There are the grammars of opportunity as well as of engagement. The language of toys and games of opening and shutting and reaching for and understanding and knowing about cause and effect.
And our children may or may not be getting that.
But this woman had no real space available to express that. I'd spent the previous day with other women with parents with a whole range of often heartbreaking disabilities, but in this terribly positive well organised space we were able to deal with the emotional side of our concerns; and with my friends - Myff, especially - and my man Abe, I can try to carve out an intellectual space for coming to grips with this. But she had nowhere to look except at a child who could make some sounds; who could copy her by banging on his tray table; who could hold matching pairs of plastic animals and move them around the house.
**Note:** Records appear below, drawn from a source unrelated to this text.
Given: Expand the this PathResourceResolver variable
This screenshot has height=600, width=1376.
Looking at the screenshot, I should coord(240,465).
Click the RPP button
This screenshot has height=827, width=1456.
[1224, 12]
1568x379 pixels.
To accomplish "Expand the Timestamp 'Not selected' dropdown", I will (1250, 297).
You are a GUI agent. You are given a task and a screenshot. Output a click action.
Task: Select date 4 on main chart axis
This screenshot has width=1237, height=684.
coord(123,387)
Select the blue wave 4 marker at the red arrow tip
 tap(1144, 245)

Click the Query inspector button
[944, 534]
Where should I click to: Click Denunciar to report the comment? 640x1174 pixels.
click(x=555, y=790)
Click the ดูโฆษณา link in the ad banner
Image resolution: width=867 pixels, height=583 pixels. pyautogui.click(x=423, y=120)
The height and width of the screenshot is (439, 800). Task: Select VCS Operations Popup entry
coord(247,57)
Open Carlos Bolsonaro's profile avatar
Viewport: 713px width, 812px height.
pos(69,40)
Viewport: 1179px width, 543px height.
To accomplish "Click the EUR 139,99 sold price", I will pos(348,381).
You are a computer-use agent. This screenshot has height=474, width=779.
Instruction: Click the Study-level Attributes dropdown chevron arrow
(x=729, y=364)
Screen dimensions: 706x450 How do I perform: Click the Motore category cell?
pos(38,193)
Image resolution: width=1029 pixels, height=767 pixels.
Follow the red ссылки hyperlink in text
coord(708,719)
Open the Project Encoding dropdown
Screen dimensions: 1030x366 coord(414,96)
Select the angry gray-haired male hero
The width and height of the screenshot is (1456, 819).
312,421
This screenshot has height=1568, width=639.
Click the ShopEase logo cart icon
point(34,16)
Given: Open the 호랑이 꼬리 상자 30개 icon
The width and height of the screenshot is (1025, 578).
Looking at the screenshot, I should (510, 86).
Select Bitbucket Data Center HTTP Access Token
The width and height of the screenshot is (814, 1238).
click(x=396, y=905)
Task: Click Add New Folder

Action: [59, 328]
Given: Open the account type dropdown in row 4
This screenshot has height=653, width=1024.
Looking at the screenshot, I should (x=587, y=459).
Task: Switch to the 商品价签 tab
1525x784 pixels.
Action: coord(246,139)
And rather poignantly, I realised how thrilled I'd be if Morgaine could or would consistently imitate me even by banging on the tray of her special chair.
And then the language course ended, with no resolution or real way of addressing the identity question. It's predicated on the knowledge that language matters; but doesn't know what to do with how confronting that may be for those of with children Who May Never Speak. And will we interpret them back to the world, forever? Will we get it right, or do wishful thinking? Become those people who write entire books for their children via a sideways glance that is understood to mean, "And of course the architecture of this room is impeding my sense of self", which others answer with a pitiful sideways glance towards the parents that is understood to mean, "Oh she's kidding herself entirely". The course also ended, for that week at least, rather abruptly. I hurl myself out the door with Clancy cooing in my arms (where he's been flirting with various therapy aids while we talk about his sister); and I have to drive for almost an hour back to pick up M from childcare. No chance to debrief; stuck for many minutes behind a bus advertising the Therapy Place that's been working with disability for 75 years; listening to Elvis Costello and trying determinedly not to get in a flap and trusting that I'll get there in time.
Whereas the Art Therapy has a moment of transition between the Disability World and the Rest. We talk about our art work; we do a meditation thing. Last week, we had to represent ourselves, metaphorically. Lordy lordy that was hard. I wanted something that showed colour and movement, although it occurred to me that I often seem calm on the outside. Others were needing to represent something much more fraught and distressing, and as I hear their stories am struck again and again by how wound up some of them are. But no, I don't think it's an exercise in extravagent Schadenfreude, although it's certainly a more realistic version of compassion. I don't realy know what you're going through, but I have a different sense of what it might be. So I keep thinking about the woman who, in one exercise, had a figure (herself) off to the side all scribbly energy and wool coming undone, being forced apart by all these demands and figures and crowded strokes of colour. A lot of murky grey on the page.
All I could come up for myself was a dancer - who I then expanded, so that she was juggling, and on a tightrope.
Perhaps, given that I'm supposed to be working on all the non-verbal cues that Morgaine gives me, I should have drawn in her lovely blue eyes looking up at me, her soft soft arms with their languid movements and energy raising slightly towards me. Sitting in her mobility device, thoughtfully chewing on the chest strap.